3

We use cookies. Read the Privacy and Cookie Policy

3

В зимние месяцы, когда отцовские суда стояли на приколе и работы было меньше, Ломоносов учился читать и писать. Первыми учителями его были сосед Иван Шубной и дьячок приходской церкви С. Н. Сабельников. На Курострове долго передавалось из уст в уста предание о том, что дьячок (вероятней всего, это и был Семен Никитич Сабельников), обучавший Ломоносова грамоте, очень скоро упал перед отроком на колени, со смиренным благоговением признавшись, что больше ничему научить его не может. Имея от роду двенадцать лет, Ломоносов, по свидетельству его односельчан, уже «охоч был читать в церкви псалмы и каноны и жития святых, напечатанные в прологах, и в том был проворен, а при том имел у себя глубокую память. Когда какое житие или слово прочитает, то после пения рассказывал сидящим в трапезе старичкам сокращеннее на словах обстоятельно». Тогда же, помимо церковнославянского текста псалмов, Ломоносов познакомился с их поэтическим переложением на русский язык по книге Симеона Полоцкого «Псалтырь рифмотворная», во вступлении к которой автор писал:

Не слушай буих и ненаказанных,

В тьме невежества злобою связанных,

Но буди правый писаний читатель,

Не слов ловитель, но ума искатель.

В доме другого соседа, Христофора Павловича Дудина (чей отец собрал у себя небольшую библиотеку), он увидел первые мирские книги — «Грамматику» Мелентия Смотрицкого и «Арифметику» Леонтия Магницкого. «Грамматика славенская» учила не только «благо глаголати и писати», но и «метром или мерою количества стихи слагати» — то есть сразу знакомила с основами грамоты, красноречия и стихосложения. Книга Л. Магницкого (изданная в Москве в 1703 году «повелением благочестивейшего государя нашего Царя и великого князя Петра Алексеевича, всея Великия, Малыя и Белыя России самодержца... ради обучения мудролюбивых российских отроков и всякого чина и возраста людей») была популярным учебным пособием не только по арифметике, но и по геометрии, физике, географии, астрономии и прочим естественным наукам.

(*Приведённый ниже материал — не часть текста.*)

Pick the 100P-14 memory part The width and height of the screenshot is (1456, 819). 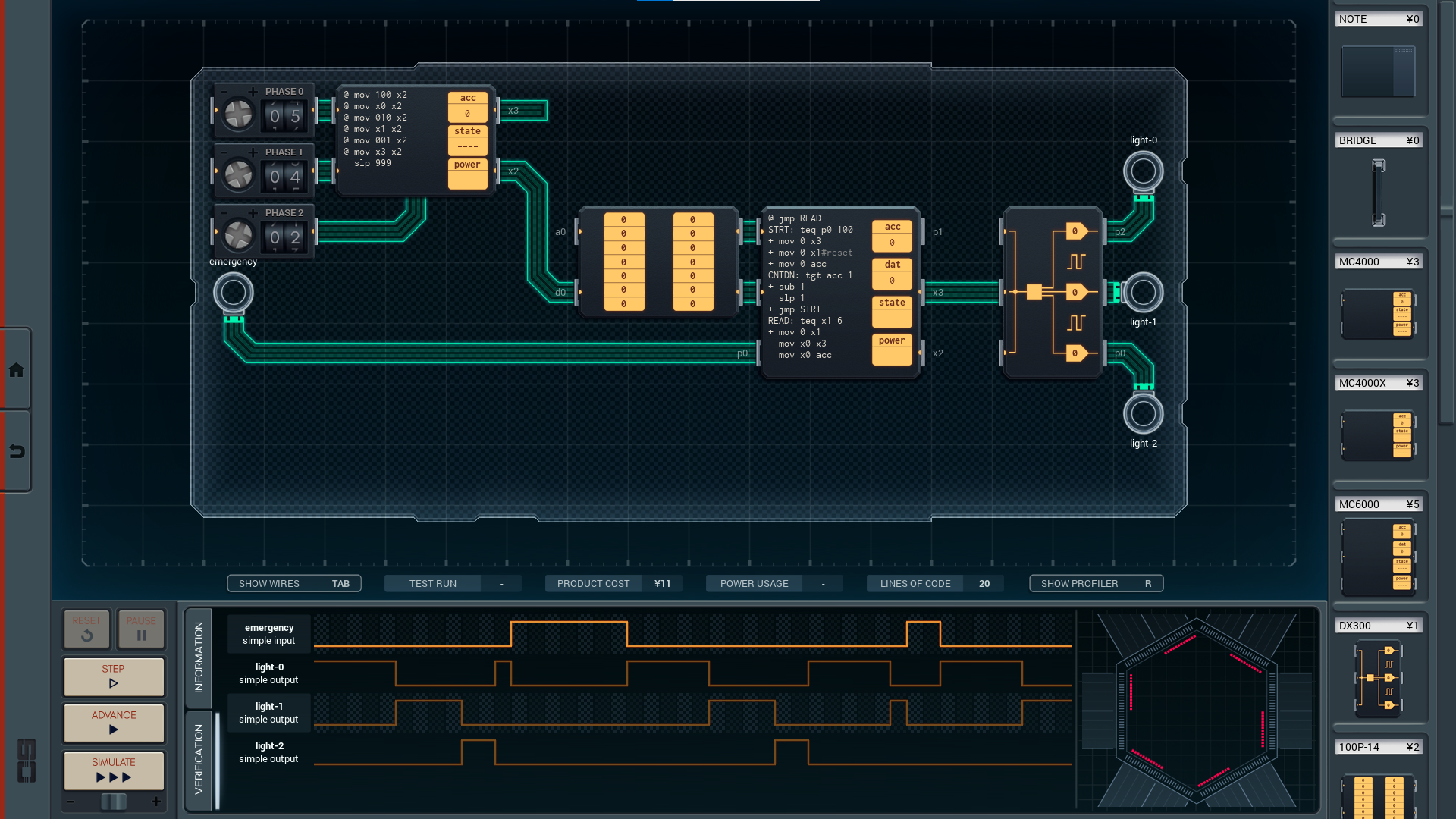point(1378,795)
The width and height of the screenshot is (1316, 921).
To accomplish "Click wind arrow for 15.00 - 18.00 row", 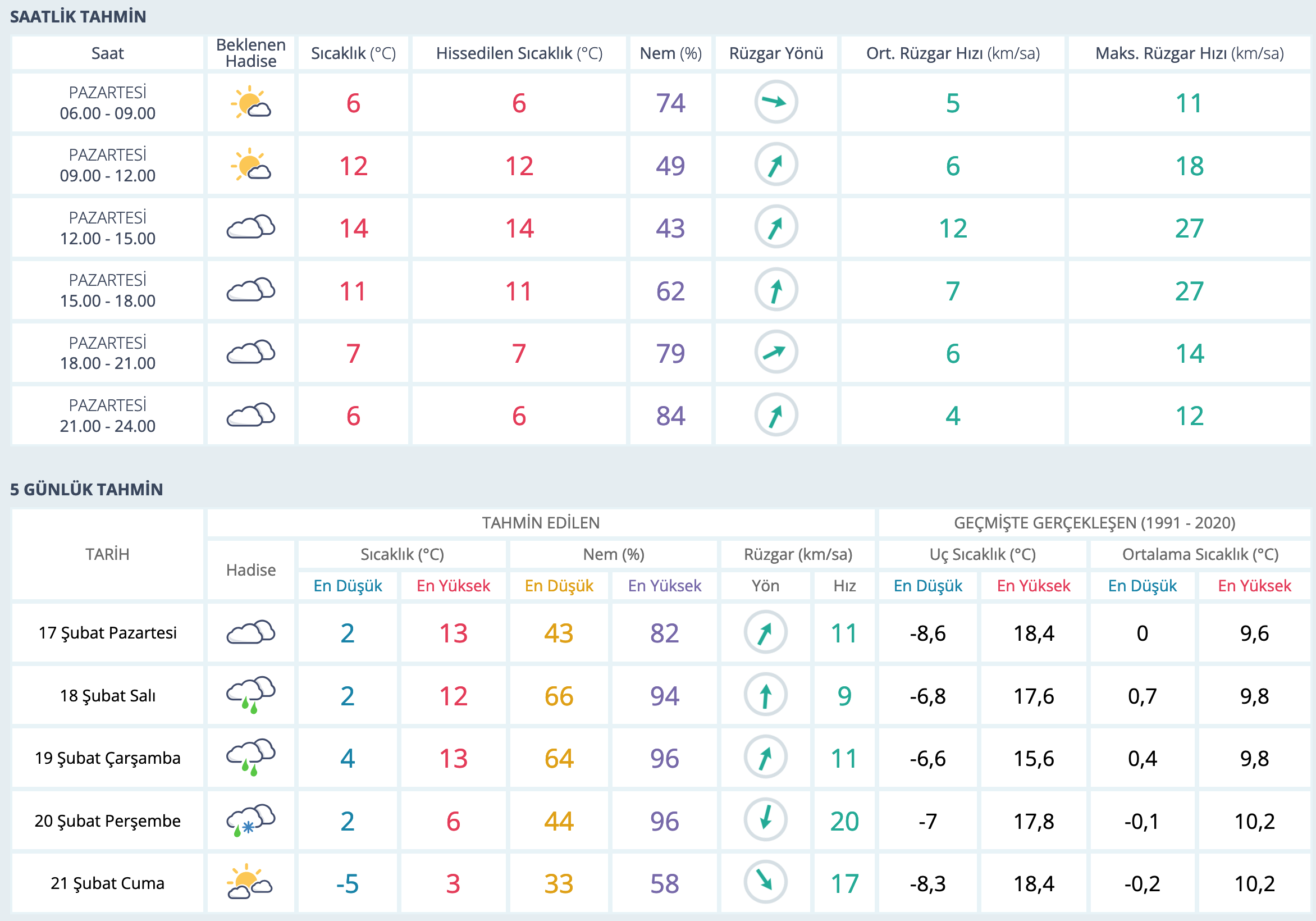I will point(775,290).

Мелентий Смотрицкий (1577–1633) в своей книге предпринял попытку систематизировать грамматику книжного славянского языка, который со времен Кирилла и Мефодия не мог не измениться (например, в самом языке, которым написана книга, видно польское и белорусское влияние). Вышедшая впервые в 1619 году в Литве и перепечатанная затем в Москве (1648), «Грамматика» была, в сущности, единственным исследованием в этом роде. Основательное изучение ее отзовется потом в ломоносовском «Письме о правилах российского стихотворства» (1739), «Российской грамматике» (1755), «Предисловии о пользе книг церковных в российском языке» (1758).

Леонтий Филиппович Магницкий (1669–1739), преподаватель московской Навигацкой школы, был еще жив, когда Ломоносов учил арифметику по его книге. Л. Ф. Магницкого ценил Петр I. Люди, знавшие его, отмечали в нем, наряду с математическими и педагогическими способностями, прямодушие и честность. Только человек, который «всегда имеет тщание не токмо к единому ученикам в науке радению, но и ко иным к добру поведению», мог дать следующее высоко-нравоучительное определение своей науке: «Арифметика, или числительница, есть художество честное, независтное и всем есть удобопонятное, многополезнейшее, от древнейших же и новейших, в разные времена являвшихся изряднейших арифметиков изобретенное и изложенное».

У старика Дудина было три сына: они-то и обучались по этим книжкам грамоте. «Мудролюбивый российский отрок» Михайло, раз увидев «Грамматику» и «Арифметику» в соседском доме, уже не отставал от стариковских детей: просил, чтобы отдали их ему. Не смущаясь отказом, он вновь и вновь умолял, старался всячески угодить соседям. Всякий раз при встрече с кем-нибудь из Дудиных он чуть не плача выпрашивал заветные книжки. Наконец не выдержали соседи, и Михайло получил желанные сокровища. А получив, уже не выпускал их из рук, повсюду носил с собою и, читая их постоянно, выучил наизусть. Потом он с благодарностью вспоминал «Грамматику» и «Арифметику» и называл их «вратами своей учености».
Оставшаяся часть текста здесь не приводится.